Quando éramos pequenos, as tardes de domingo podiam ser assim, dedicadas à expressão plástica, mas também podiam ser passadas na cozinha a tentar, por exemplo, esvaziar os ovos do seu conteúdo – o meu pai com um alfinete na mão direita e um ovo na mão esquerda, debruçado no lava-louças, e nós a acotovelarmo-nos na tentativa de espreitar, uns a torcer para que tivesse sucesso, outros nem por isso, para que todo o processo recomeçasse. Com o alfinete e a sua paciência de chinês, o meu pai tentava fazer os furos, depois soprava com força, a gema e a clara caíam numa tigela. Nós perdíamo-nos a rir. Depois, lá voltávamos para a mesa da sala de jantar para pintar as cascas com todo o cuidado, sem as partir.

A cozinha também era um local de eleição para se bater um bolo, para não desperdiçar as gemas e as claras, ou esticar a massa que o meu pai passava por uma máquina e transformava em tagliatelle fresco, que comeríamos naquela noite.

Depois das artes plásticas surgiram as têxteis. Um dia, o meu pai esticou uma espécie de uma rede plástica e prendeu-a com ripas de madeira, fazendo um quadrado. Quatro quadrados, o mesmo número de filhos. A cada um de nós foi dada uma folha quadriculada para desenharmos um padrão e a minha mãe orientou-nos para fazermos barras de duas cores. De agulha e lã grossa na mão, lá passamos o desenho para a rede emoldurada. Foi um Verão inteiro a fazer a almofada, ao final da tarde, com linha laranja e azul. Concentradíssimos, a passar a linha pelos buracos, para cima e para baixo, e os meus pais sossegados porque não se ouviam gritos nem implicações. Os mesmos novelos de lã serviram para aprender a fazer croché – depois da almofada, as pegas de cozinha, exactamente com o mesmo padrão. Era o princípio do enxoval!

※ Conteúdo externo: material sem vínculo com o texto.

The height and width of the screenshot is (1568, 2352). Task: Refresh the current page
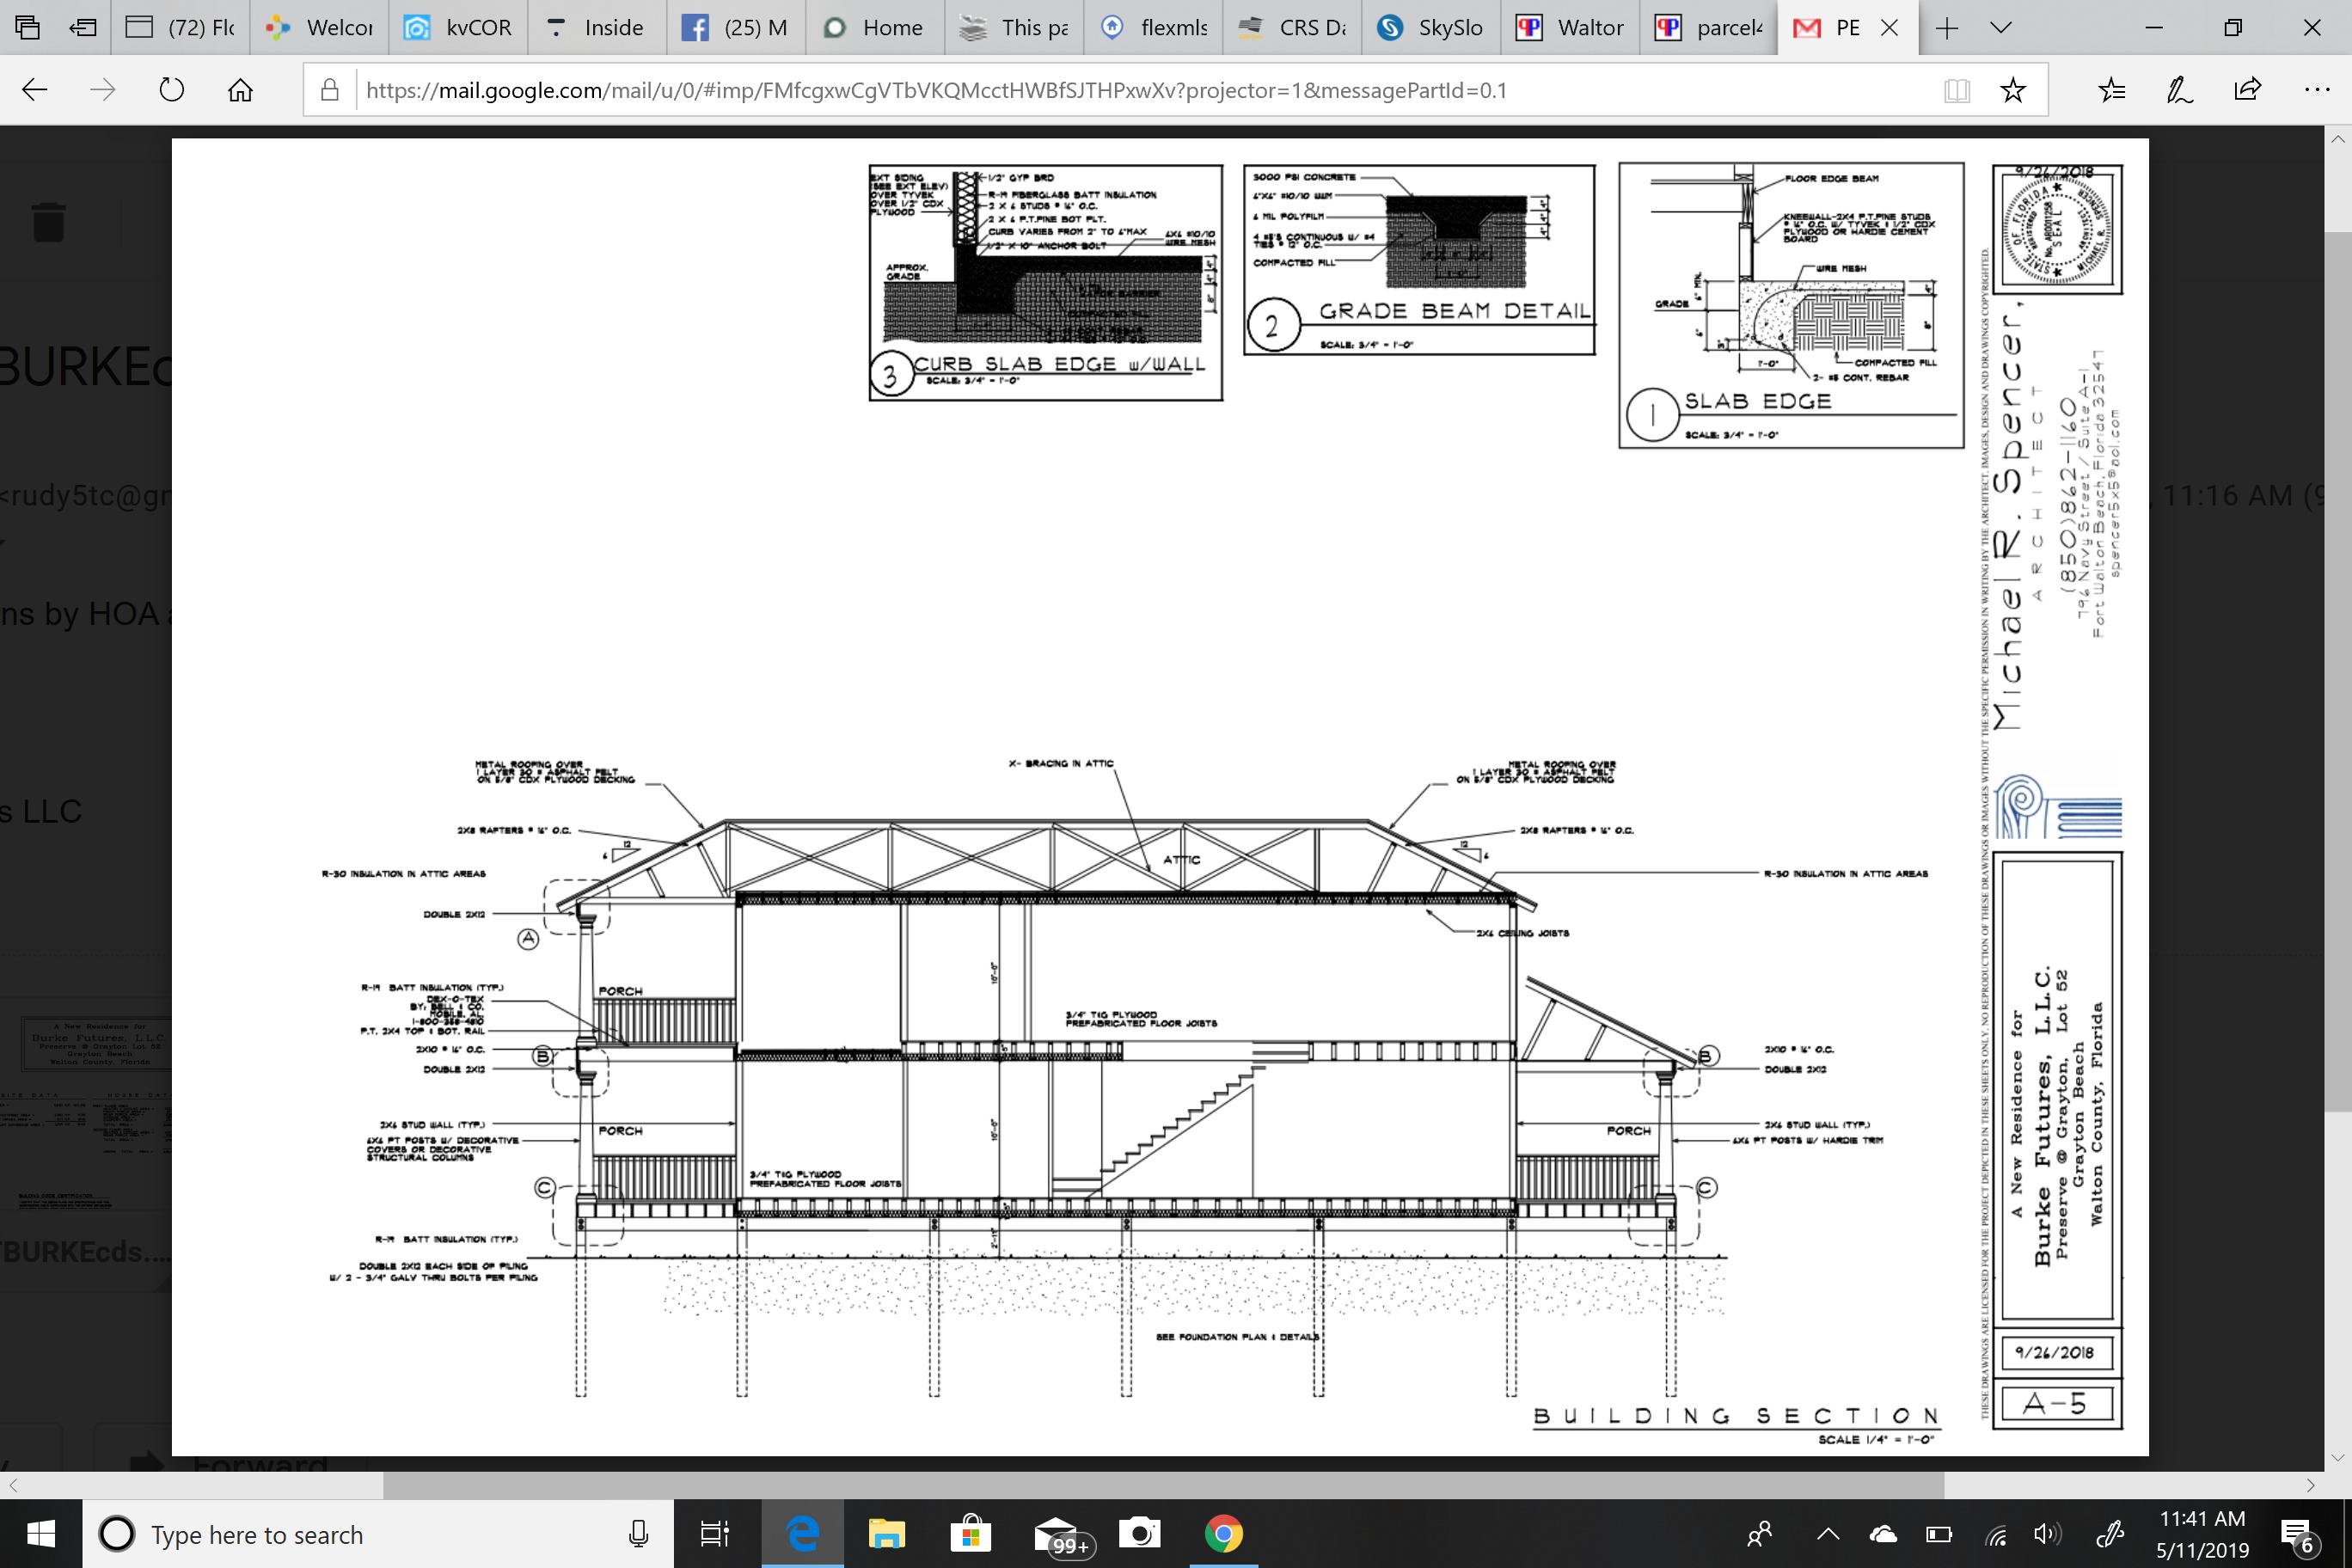coord(172,90)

O gesso, a plasticina, as tintas e as experiências científicas também ocuparam a mesa da sala da minha casa e as tardes de fim-de-semana dos meus filhos. Às expressões artísticas acrescentámos os jogos sociais, de tabuleiro e as cartas – estes essenciais para aprender a saber perder.

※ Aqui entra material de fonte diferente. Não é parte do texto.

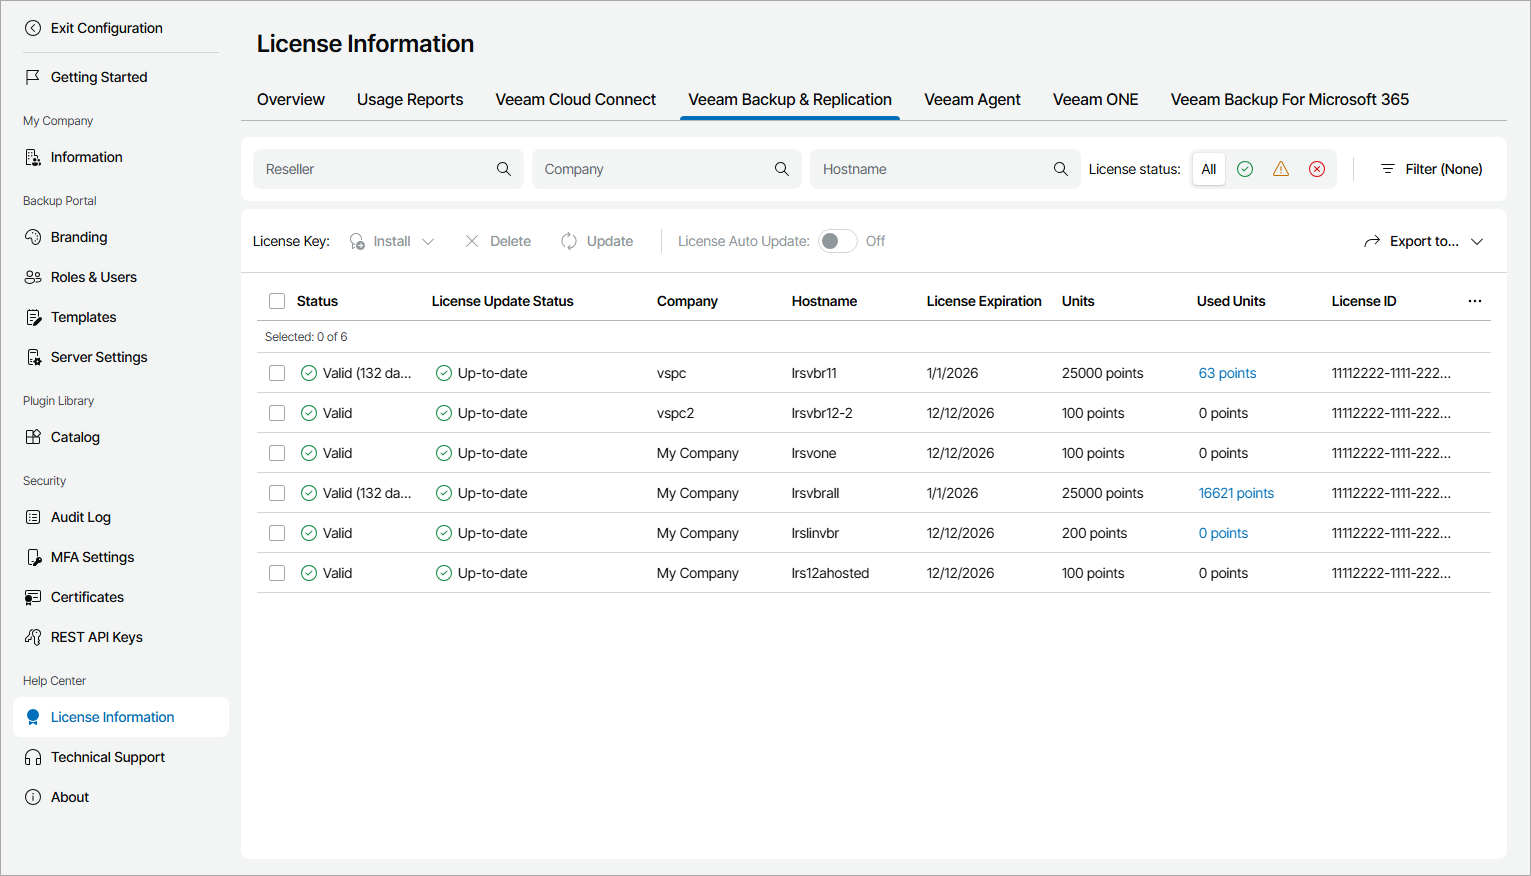This screenshot has height=876, width=1531.
Task: Select the Roles & Users sidebar icon
Action: (33, 277)
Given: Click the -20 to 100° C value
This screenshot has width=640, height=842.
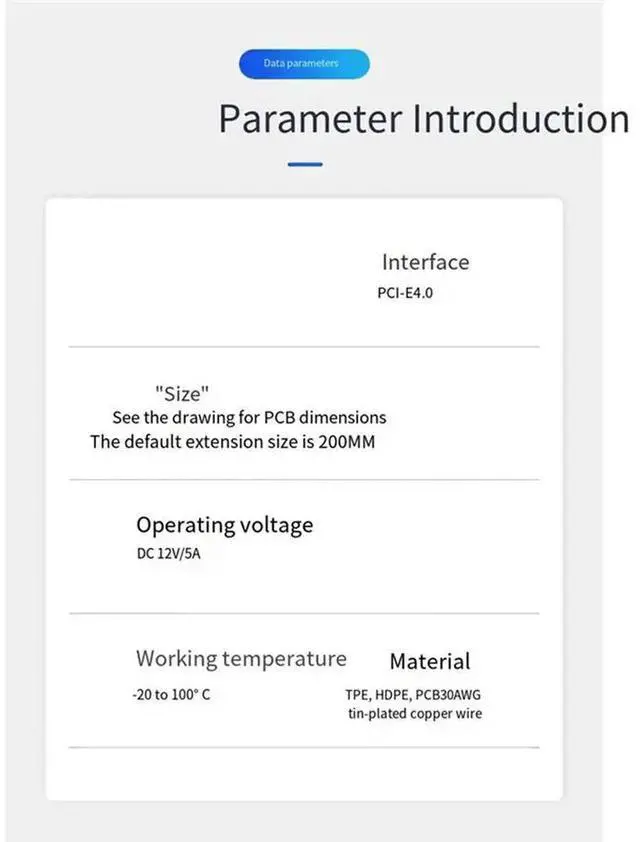Looking at the screenshot, I should pos(171,695).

A farinha, o açúcar, os frutos secos e as claras em castelo continuam a fazer parte das nossas rotinas. Embora, na tigela, a farinha de trigo tenha sido substituída pela de aveia e o açúcar branco pelo amarelo ou pela stevia. Só não ensinámos a bordar, a fazer croché ou malha. O pai não sabe, eu nunca fui boa a matemática e esta é essencial. Em pequena, quando me enganava – “Seria uma meia, uma liga ou uma meia e três ligas? Ai!...” – era sempre a minha mãe que resolvia o imbróglio enquanto eu fugia, deitava-me à sombra a ler e a malha ficava esquecida por umas semanas.

Lembrei-me de tudo isto por causa das férias de Verão. Lembrei-me também porque recentemente, numa escola, os professores se queixavam da falta de comunicação entre pais e filhos e como esta se reflecte na sala de aula. “Quando estão com eles, estão todos agarrados aos telemóveis. Pais e filhos, que relação existe? Quando os educam?”, inquiria uma professora. Lembrei-me daquela mãe, recostada na cadeira da praia, concentrada num jogo colorido no telefone, enquanto os miúdos saltitam nas ondas e eu os vou puxando para mim, para que não sejam levados por uma mais forte e porque tenho saudades dos meus assim pequeninos. Lembrei-me porque as férias são para construirmos memórias boas com cheiro a maresia, com sabor a gelados, bolos e peixe grelhado, com leituras para pôr em dia e para partilhar, com pores do Sol de casaco pelas costas e com muitas gargalhadas.